A caravan of as many as 4,000 Hondurans has left their homeland, traversed Guatemala and entered Mexico where they are being admitted on humanitarian grounds. There are hundreds of other Hondurans who are currently moving through El Salvador in hopes of joining the bigger group.
People in the caravan explain that violence and insecurity in Honduras make it impossible for them to remain there. Some say they are fleeing gangs that terrorize their neighborhoods and are seeking sanctuary in Mexico or the U.S. Others are in search of jobs so that they will have income and more stability for their families. It seems that the U.S. is the planned-for ultimate destination as most are hoping for asylum here.
President Trump wrote yesterday in tweets:
“….The assault on our country at our Southern Border, including the Criminal elements and DRUGS pouring in, is far more important to me, as President, than Trade or the USMCA. Hopefully Mexico will stop this onslaught at their Northern Border. All Democrats fault for weak laws!
….In addition to stopping all payments to these countries, which seem to have almost no control over their population, I must, in the strongest of terms, ask Mexico to stop this onslaught – and if unable to do so I will call up the U.S. Military and CLOSE OUR SOUTHERN BORDER!
…I am watching the Democrat Party led (because they want Open Borders and existing weak laws) assault on our country by Guatemala, Honduras and El Salvador, whose leaders are doing little to stop this large flow of people, INCLUDING MANY CRIMINALS, from entering Mexico to U.S…..”
The caravan has become a frequent topic at Trump’s campaign rallies. Ahead of the midterm elections, it suits Trump’s political interests to whip up the ire of his supporters. There has even been suggestions that the whole caravan has been manufactured and funded as a pro-Democratic crisis timed for the midterm elections.
Frankly, I am tired of hearing what Trump has to say. I think we’d do better to focus on what our faith — or even our Lord — has to say to us. After all, as Christians, isn’t our identity in Christ supposed to trump all of the lesser claims like nationality or political position or geography.
I don’t know how often we think of it this way, but when politics contradicts our beliefs, we need the latter to deliver a critique of the former. Essentially, that’s the definition of the church’s prophetic role in the world. Remember that line from the Bible about not conforming to the world, but being transformed by the Spirit? Dr. King put it this way: “The church must be reminded that it is not the master or the servant of the state, but rather the conscience of the state.” It is our job as the church — as Christians — to speak the truth in love, to set free, to identify captivities and to call out political idolatries.
Does Jesus say anything about a caravan of 4000 folks fleeing social and economic conditions in their country with an eye to crossing the southern border of our country? Actually, if we have ears to hear, the Bible has much to say on such real-life situations.

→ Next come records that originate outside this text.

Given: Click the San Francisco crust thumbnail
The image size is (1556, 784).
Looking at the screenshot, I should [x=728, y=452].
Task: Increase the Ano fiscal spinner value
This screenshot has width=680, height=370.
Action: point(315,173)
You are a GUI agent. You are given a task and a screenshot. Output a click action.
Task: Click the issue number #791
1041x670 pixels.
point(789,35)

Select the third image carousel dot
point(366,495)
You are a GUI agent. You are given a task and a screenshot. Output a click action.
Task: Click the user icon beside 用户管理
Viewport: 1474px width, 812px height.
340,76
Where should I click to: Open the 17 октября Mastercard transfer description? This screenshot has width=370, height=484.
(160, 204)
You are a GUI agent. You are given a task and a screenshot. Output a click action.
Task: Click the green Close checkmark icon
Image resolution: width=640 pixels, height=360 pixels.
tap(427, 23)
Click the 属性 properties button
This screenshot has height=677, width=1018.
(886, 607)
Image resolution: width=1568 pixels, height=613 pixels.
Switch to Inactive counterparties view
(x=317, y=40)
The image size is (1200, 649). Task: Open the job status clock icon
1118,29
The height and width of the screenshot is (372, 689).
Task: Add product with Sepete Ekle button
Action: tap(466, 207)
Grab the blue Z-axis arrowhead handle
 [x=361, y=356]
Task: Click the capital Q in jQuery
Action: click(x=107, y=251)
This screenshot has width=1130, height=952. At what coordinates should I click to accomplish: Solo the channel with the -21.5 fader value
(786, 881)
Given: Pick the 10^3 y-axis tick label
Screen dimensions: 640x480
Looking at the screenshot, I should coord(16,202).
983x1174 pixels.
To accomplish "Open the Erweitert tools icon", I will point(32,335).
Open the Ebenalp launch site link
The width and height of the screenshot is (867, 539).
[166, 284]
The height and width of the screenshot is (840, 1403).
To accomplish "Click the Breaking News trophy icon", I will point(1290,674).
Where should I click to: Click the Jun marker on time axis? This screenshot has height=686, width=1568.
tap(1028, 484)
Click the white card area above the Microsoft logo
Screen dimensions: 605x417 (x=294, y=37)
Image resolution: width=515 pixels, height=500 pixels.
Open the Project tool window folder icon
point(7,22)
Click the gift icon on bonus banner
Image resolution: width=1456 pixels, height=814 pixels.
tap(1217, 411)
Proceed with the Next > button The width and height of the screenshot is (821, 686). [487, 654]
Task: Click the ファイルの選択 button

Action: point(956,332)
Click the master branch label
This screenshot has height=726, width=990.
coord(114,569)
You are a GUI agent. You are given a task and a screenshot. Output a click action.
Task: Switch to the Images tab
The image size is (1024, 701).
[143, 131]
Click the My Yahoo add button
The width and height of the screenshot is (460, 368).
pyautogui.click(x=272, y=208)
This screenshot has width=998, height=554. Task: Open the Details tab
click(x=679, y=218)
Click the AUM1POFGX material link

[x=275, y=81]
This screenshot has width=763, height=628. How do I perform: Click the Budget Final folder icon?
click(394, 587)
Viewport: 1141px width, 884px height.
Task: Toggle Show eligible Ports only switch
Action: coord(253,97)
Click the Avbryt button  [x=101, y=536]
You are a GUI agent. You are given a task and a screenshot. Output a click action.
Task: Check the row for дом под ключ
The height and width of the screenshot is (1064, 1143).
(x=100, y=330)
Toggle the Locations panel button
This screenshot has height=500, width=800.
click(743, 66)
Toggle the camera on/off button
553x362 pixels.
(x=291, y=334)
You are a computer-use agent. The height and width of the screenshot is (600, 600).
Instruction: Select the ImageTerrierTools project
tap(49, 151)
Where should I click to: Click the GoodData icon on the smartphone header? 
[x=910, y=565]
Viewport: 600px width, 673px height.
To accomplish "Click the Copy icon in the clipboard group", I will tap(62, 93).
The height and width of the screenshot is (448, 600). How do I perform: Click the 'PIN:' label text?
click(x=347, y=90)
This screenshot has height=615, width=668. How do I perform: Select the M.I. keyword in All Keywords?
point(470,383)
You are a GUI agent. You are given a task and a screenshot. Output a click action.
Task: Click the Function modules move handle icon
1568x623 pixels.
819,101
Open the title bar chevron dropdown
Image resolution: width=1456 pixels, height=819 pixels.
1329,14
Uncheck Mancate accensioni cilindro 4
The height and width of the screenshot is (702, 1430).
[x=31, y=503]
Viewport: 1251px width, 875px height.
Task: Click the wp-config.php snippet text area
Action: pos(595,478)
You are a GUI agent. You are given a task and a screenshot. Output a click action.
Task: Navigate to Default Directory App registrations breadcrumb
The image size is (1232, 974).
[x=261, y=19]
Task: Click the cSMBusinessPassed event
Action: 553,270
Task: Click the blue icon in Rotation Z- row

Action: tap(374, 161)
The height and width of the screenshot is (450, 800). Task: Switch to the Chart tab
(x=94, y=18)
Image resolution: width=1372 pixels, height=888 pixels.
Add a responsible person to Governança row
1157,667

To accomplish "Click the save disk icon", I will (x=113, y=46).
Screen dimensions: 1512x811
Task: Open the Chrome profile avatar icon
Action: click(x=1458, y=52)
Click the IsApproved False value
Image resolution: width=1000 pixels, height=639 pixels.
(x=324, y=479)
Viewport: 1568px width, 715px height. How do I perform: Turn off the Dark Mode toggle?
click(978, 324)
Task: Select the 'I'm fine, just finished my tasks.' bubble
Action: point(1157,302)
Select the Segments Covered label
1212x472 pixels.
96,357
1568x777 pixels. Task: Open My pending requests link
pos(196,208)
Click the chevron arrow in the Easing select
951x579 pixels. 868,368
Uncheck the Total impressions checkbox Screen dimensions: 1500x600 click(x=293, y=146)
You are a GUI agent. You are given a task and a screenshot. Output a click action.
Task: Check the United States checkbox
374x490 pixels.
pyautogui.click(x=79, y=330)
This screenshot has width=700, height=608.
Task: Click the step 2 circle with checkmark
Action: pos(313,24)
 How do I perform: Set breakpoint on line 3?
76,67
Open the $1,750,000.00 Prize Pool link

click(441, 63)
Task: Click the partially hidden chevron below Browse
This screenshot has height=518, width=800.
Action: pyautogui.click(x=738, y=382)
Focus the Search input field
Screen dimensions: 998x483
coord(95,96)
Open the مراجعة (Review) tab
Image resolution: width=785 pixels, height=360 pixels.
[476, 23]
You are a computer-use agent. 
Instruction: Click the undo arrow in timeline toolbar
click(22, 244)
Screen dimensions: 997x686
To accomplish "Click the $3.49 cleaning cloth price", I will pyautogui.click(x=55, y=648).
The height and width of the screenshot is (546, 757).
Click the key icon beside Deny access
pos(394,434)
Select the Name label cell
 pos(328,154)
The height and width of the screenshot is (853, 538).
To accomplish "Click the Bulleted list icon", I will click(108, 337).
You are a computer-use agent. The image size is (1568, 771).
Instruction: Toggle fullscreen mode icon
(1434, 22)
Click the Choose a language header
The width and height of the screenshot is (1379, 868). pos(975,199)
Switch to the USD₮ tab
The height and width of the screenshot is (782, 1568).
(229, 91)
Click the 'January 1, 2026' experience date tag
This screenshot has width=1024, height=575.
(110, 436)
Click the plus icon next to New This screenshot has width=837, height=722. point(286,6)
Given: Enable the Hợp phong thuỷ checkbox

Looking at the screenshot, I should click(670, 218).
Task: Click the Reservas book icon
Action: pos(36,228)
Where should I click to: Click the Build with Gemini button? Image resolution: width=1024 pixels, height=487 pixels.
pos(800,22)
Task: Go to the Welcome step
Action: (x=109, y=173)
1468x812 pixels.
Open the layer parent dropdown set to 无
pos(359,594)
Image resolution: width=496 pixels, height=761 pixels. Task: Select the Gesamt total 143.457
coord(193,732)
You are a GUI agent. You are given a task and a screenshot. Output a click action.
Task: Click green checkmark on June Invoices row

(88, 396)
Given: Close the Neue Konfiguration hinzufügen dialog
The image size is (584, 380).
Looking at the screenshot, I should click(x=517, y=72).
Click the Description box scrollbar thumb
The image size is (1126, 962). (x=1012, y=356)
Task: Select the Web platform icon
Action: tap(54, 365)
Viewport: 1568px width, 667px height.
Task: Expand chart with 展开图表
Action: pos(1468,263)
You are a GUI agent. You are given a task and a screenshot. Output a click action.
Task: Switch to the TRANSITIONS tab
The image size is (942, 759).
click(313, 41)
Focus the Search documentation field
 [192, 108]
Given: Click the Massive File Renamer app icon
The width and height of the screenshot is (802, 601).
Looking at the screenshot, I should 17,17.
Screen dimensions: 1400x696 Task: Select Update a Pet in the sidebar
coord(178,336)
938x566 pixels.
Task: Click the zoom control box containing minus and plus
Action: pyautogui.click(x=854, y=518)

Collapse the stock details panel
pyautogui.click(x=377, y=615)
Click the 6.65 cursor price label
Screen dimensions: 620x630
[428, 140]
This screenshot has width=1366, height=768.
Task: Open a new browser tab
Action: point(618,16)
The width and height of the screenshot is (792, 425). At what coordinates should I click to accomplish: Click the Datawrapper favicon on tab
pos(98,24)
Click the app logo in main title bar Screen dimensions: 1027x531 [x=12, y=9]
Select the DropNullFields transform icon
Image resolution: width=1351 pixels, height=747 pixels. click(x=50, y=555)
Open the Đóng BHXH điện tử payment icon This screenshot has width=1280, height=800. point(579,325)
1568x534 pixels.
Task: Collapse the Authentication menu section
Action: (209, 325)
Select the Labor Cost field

It’s actually the most basic claim of all Jesus’ promises about the Kingdom of Heaven. The Aramaic word he used that we translate Kingdom, it’s the same word that was used in reference to the Roman Empire. That means, every time Jesus spoke about the Kingdom of God / Heaven, he was effectively replacing all the Roman Empire’s claims on people with the assertion that they were ultimately and always God’s people, so only God had any real claim on them. Despite Caesar’s claims to divinity, Jesus said in no uncertain terms, Caesar is not God!
What then is our faith saying about a caravan of exhausted, desperate people traveling — mostly on foot — between 4 countries and over 2200 miles? Actually a whole lot, if one has ears to hear.
We believe as Christians that how we treat the most vulnerable is how we treat Jesus. If you doubt it, check out Matthew 25:31:46. How are we going then to respond to this human tide of the hungry, the thirsty, the naked, the stranger, those sick and those who are imprisoned? Jesus warns us, “Truly I say to you, just as you did it to one of least of these who are members of my family, you did it to me.”
God calls us to protect and seek justice for those who are poor and vulnerable. We are to welcome and respect the stranger and the sojourner in our midst. God judges us over our treatment of the oppressed, the immigrant, the outsider. How we receive the people in this caravan might well be a test or a sign of how we relate to God, who is the ultimate marginal One.
Trump is going to say whatever he wants. There seems to be no way to stop him. But God is still speaking too. Are we listening? Our God has suggested that our treatment of migrants and refugees is a measure of our faith. That it is wrong to turn living, breathing human beings — images of no less than God — into cultural and political targets, or victims of our neglect, arrogance and prejudice. If we but have faith the size of a mustard seed, we can move mountains…
Who do you want to listen to? Who are you going to follow?